◆ WORK REQUIRED
Could you give the lines of the listing again, starting with the line containing "You are a GUI" and going on through the end of the listing, with "Viewport" replaced by "Screen" and everything else unchanged? Leave the pictures out.

◆ DATA FOR THE TASK
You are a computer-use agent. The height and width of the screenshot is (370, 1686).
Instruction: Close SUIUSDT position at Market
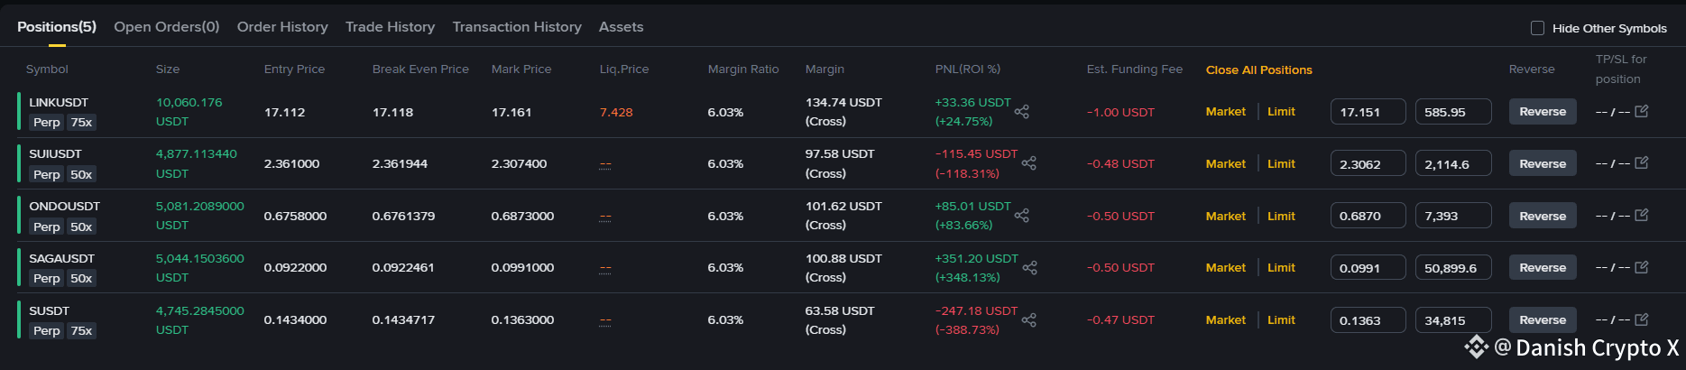tap(1226, 163)
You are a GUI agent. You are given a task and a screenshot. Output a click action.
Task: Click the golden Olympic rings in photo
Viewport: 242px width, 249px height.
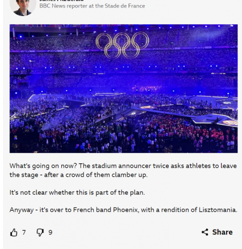[x=122, y=45]
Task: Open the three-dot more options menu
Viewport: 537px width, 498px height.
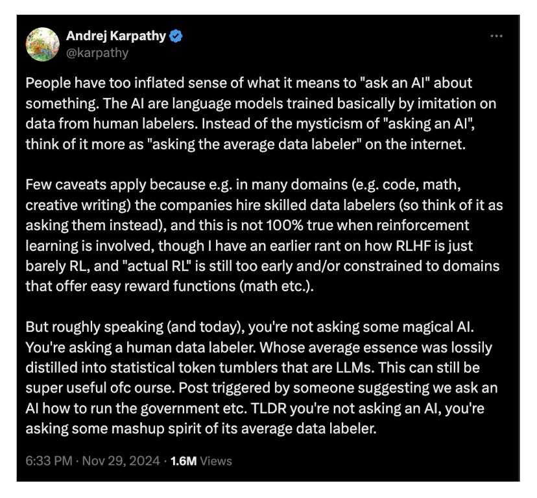Action: (x=496, y=36)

◆ THE OUTPUT
You are a GUI agent. You are given a task and a screenshot. Output a click action.
Task: Click the golden Olympic rings in photo
Screen: 242px width, 249px height.
[x=122, y=45]
Task: Open the three-dot more options menu
Screen: 537px width, 498px height.
Action: (x=496, y=36)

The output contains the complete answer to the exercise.